SC school shooter's case to test life sentence for juveniles
Prosecutors said they would seek a life sentence without parole for a teen who pleaded guilty to the 2016 murders of his father and a 6-year-old boy
By Jeffrey Collins
COLUMBIA, SC — A South Carolina school shooting will soon become a test case for court rulings that restrict life-without-parole sentences for juveniles, after a 16-year-old pleaded guilty to two counts of murder.
Jesse Osborne pleaded guilty earlier this month to two charges of murder for fatally shooting his father in their home and a 6-year-old boy at the South Carolina elementary school Osborne once attended.
Prosecutors said they would seek a life sentence without parole. Osborne faces a minimum of 30 years.
The U.S. Supreme Court rejected mandatory life without parole for juveniles in 2012. However, life without parole is still allowed as an option for juveniles.
Osborne and his lawyers said little at his plea hearing.
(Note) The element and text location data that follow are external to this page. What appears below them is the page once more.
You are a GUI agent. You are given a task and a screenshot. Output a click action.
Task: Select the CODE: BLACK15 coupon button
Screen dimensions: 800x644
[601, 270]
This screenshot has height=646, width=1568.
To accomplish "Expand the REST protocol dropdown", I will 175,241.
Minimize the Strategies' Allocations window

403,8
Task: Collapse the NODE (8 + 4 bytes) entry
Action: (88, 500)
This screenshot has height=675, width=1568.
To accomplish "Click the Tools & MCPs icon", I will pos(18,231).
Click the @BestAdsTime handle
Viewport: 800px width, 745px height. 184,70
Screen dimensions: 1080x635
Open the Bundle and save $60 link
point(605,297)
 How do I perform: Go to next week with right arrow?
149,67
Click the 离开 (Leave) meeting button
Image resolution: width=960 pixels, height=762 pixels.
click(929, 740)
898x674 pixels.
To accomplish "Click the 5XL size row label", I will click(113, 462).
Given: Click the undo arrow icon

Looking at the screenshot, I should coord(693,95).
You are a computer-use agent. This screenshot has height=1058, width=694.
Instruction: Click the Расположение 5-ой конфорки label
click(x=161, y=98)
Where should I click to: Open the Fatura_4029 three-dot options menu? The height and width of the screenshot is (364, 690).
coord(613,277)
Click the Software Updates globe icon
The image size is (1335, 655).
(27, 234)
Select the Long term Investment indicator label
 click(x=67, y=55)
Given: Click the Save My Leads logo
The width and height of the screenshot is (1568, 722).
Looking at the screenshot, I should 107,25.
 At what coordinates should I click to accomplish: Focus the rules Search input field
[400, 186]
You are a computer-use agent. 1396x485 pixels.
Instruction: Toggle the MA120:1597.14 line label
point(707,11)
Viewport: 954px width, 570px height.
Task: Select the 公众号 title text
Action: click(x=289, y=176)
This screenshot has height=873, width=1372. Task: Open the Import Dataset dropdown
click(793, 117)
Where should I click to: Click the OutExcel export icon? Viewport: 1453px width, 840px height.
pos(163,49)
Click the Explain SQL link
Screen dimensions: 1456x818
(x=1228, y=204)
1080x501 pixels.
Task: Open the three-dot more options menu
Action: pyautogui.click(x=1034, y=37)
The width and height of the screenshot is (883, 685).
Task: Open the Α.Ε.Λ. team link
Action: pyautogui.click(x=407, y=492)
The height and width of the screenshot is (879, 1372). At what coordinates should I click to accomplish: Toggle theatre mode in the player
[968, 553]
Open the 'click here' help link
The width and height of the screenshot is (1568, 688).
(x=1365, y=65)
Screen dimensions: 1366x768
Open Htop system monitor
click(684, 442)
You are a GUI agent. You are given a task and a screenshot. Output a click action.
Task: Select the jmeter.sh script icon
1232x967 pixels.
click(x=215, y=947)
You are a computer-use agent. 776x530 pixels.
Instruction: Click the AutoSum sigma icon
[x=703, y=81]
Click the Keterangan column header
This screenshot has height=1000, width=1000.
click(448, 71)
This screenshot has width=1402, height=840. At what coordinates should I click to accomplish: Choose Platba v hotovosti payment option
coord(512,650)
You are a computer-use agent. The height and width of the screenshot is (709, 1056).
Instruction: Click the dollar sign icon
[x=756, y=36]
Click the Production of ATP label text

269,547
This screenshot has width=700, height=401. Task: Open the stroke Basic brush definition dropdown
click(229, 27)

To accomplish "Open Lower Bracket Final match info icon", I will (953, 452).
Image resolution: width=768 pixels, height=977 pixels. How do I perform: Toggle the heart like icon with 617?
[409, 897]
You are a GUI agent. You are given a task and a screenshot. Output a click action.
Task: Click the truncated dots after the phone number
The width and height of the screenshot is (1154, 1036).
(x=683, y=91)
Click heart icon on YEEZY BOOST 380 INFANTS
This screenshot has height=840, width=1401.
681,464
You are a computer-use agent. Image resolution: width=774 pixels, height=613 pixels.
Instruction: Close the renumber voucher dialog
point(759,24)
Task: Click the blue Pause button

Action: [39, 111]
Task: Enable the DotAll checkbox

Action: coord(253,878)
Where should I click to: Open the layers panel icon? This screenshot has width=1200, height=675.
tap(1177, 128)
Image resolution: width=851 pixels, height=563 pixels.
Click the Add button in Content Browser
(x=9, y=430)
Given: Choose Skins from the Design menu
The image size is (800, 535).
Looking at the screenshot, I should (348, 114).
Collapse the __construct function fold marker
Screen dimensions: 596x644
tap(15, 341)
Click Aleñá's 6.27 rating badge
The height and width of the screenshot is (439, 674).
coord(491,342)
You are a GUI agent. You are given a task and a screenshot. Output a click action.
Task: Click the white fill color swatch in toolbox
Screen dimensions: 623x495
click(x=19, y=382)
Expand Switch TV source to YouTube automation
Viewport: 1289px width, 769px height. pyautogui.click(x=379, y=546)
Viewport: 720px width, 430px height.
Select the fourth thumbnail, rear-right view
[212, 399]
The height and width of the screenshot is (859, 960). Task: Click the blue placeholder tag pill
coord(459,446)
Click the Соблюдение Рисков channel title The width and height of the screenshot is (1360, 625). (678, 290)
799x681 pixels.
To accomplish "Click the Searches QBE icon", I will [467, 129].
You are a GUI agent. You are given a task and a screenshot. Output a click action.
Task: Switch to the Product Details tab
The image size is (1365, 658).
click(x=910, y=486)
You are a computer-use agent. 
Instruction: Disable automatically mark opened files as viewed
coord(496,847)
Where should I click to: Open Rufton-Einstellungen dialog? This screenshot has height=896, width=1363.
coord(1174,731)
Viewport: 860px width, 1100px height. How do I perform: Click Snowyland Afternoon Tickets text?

But defense attorney Frank Eppes promised to fight to ensure the teen, who had turned 14 just 20 days before the September 2016 killings, leaves prison someday.
WHAT WILL THE HEARING BE LIKE?
The court rulings named five factors a judge must weigh before deciding if someone who was 17 or younger when they committed a murder should never leave prison.
Judge Lawton McIntosh will have to consider Osborne's age and maturity at the time of the crime; his family and home environment; the circumstances of the crime; whether he knew his rights and could deal with police and prosecutors; and the possibility of rehabilitation, according to the courts.
THE PROSECUTION'S CASE
Based on the evidence presented during the Dec. 12 guilty plea hearing and a February hearing that determined Osborne would be tried as an adult, Solicitor David Wagner will emphasize the horror of Osborne's crimes.
The teen walked behind his father and shot him three times in the head before stealing his dad's pickup and driving it to Townville Elementary School, said Wagner.
Wagner also emphasized Osborne's messages to a private Instagram group that he called a "sleeper cell of would-be school shooters." The messages said he chose the elementary school because it had no police officer on campus and police response time would be slower.
The judge will likely hear from mental health experts. Neuropsychologist Mark Wagner testified at Osborne's hearing to determine if he should be tried as an adult that the teen "told me he enjoys thinking about killing other people."
THE DEFENSE CASE
It's a little less clear how Osborne and his lawyers might argue for leniency.
During the February hearing, they pointed out the teen loved his pets, even kissing them after he killed his father and headed to the school, because he wasn't sure he would survive.
They also have characterized Osborne's father as an angry man who belittled and tried to pick fights with Osborne and his mother when he was drunk.
Defense attorneys have also pointed out Osborne's mother and lawyer were outside the sheriff's office asking to see him while he was confessing to investigators the night of the shootings.
Eppes and Osborne said little at his plea hearing. Outside the courtroom, Eppes said Osborne is remorseful and knew he could spend the rest of his life in prison from the day of the killings.
"He is very guarded like all teenagers," Eppes said. "He rarely talks about that day."
An organization called Justice 360 opposes life sentences for juveniles. Executive Director Lindsey Vann said in most new murder cases involving juveniles since the court ruling, a hearing has been unnecessary because prosecutors and defense attorneys agreed on a sentence less than life that offers a chance of freedom.
The group also tracks re-sentencing for juveniles already serving life sentences, which was ordered under the 2014 South Carolina Supreme Court ruling. As of this past February, seven defendants have been resentenced, with just two of them ordered to keep serving life.
A date for Osborne's hearing has not been set. Both sides suggested it would take through at least late spring to organize experts and other witnesses.